Bus 31:xx sits on NUMA node 0, bus b1:xx on NUMA node 1. The script is called once per port with the 8 data-path cores of the local NUMA node:

# ConnectX-7 #0  (NUMA node 0, PCIe 0000:31:00.x)
./pin-mlx-irqs.sh 0000:31:00.0 0-7    # port 0 → CPU 0–7
./pin-mlx-irqs.sh 0000:31:00.1 8-15   # port 1 → CPU 8–15

# ConnectX-7 #1  (NUMA node 1, PCIe 0000:b1:00.x)
./pin-mlx-irqs.sh 0000:b1:00.0 24-31  # port 0 → CPU 24–31
./pin-mlx-irqs.sh 0000:b1:00.1 32-39  # port 1 → CPU 32–39

Sample output for the first port confirms one IRQ per core, cycling through CPUs 0–7:

PCI device: 0000:31:00.0
CPU list: 0 1 2 3 4 5 6 7
Assign IRQ 176 → CPU 0
Assign IRQ 177 → CPU 1
Assign IRQ 200 → CPU 2
...
Assign IRQ 220 → CPU 6

Each data-path core now handles exactly one source of interrupts: its own rx_queue.

Hairpin Forwarding

In a standard UPF design, a decapsulated UE packet leaving the GTP tunnel must traverse the kernel network stack twice: once on ingress (core-network side) and once on egress (Internet/L3 side), typically through two distinct physical interfaces. This doubles the per-packet processing cost and consumes precious CPU cycles on the data path.
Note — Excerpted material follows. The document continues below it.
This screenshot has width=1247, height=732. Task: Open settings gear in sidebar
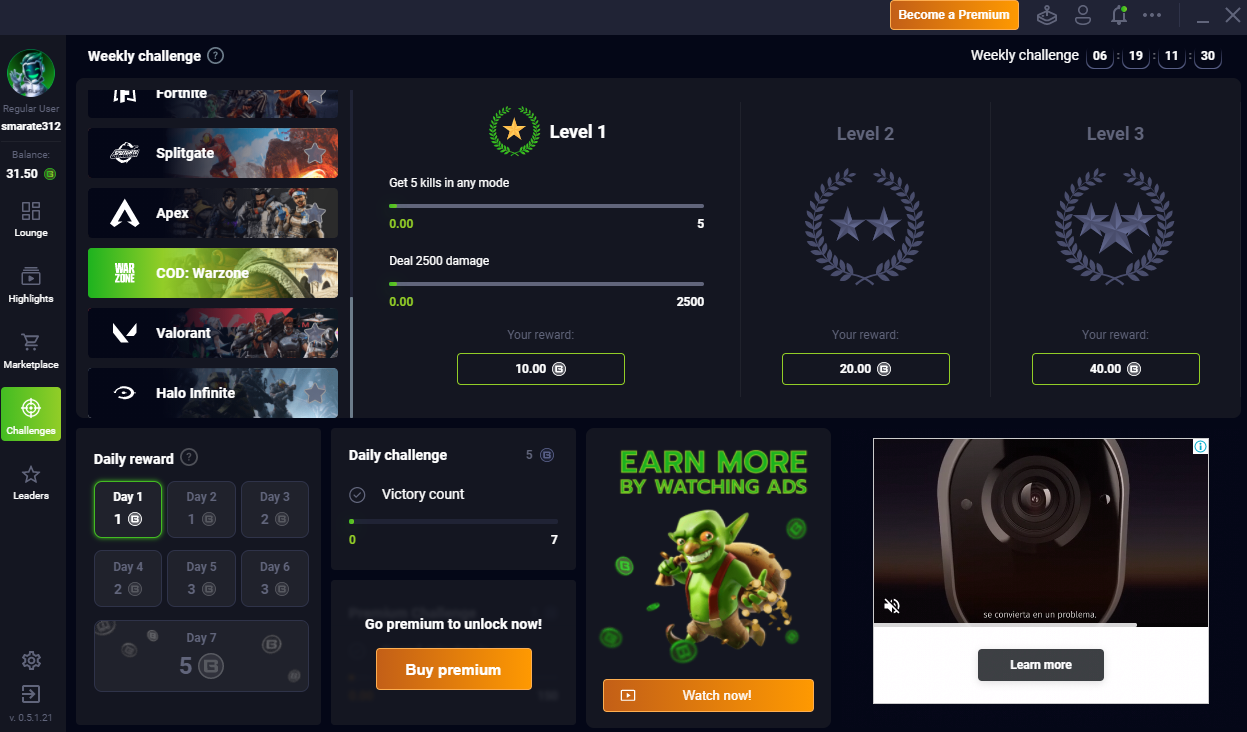(31, 660)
Hairpin mode eliminates this by turning the NIC itself into the forwarding element. Each physical port is split into two logical segments via VLANs: one VLAN carries traffic from the mobile core-network (GTP-U encapsulated), the other carries traffic toward the Internet or L3 network (decapsulated). When the UPF forwards a packet, it rewrites the VLAN id in-place and hands the frame back to the same port — no packet buffer copy, no second DMA, no extra NIC traversal.

ConnectX-7 port
  ├── VLAN A  ←→  Mobile Core-Network  (GTP-U encapsulated)
  └── VLAN B  ←→  Internet / L3 Network (decapsulated)
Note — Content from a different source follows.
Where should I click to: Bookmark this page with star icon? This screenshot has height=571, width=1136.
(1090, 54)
The VLAN tag is overwritten directly in the existing buffer, which is why NIC VLAN offload is disabled: allowing the hardware to strip or insert tags would require expanding or shrinking the buffer, breaking the zero-copy rewrite assumption. Beyond that constraint, VLAN offload carries less benefit in the UPF case than in a plain Ethernet forwarding scenario: because the forwarding process performs GTP-U encapsulation or decapsulation on every packet, the CPU is already touching the full frame header, making hardware-assisted VLAN tag manipulation a marginal saving at best.

Steering Policy

With hardware initialised and system tuned, the remaining question is: how does a packet arriving at a port know which rx_queue — and therefore which CPU core — it belongs to? Modern NICs implement this entirely in firmware, before any DMA write, through two distinct mechanisms:

Receive Side Scaling (RSS) is the baseline. The NIC firmware computes a Toeplitz hash over a fixed set of header fields (typically the outer IP/UDP 4-tuple) and uses the result to index an indirection table that maps to an rx_queue. Distribution is statistically uniform across flows but offers no control: the operator cannot direct a specific flow to a specific queue, and the hash function is blind to any header field the firmware was not programmed to inspect.

Note

ConnectX-7 firmware advertises MLX5_FLEX_PARSER_GTPU_ENABLED, confirming the hardware can parse GTP-U headers. Two attempts were made to exploit this for RSS:

Kernel driver extension. We extended the mlx5e driver at the TTC and RSS subsystems to set MLX5_HASH_FIELD_SEL_GTPU_TEID on the receive TIR, using 1 << 20 as its value. This is pure speculation — we are almost certainly wrong without the PRM to confirm the actual bit assignment.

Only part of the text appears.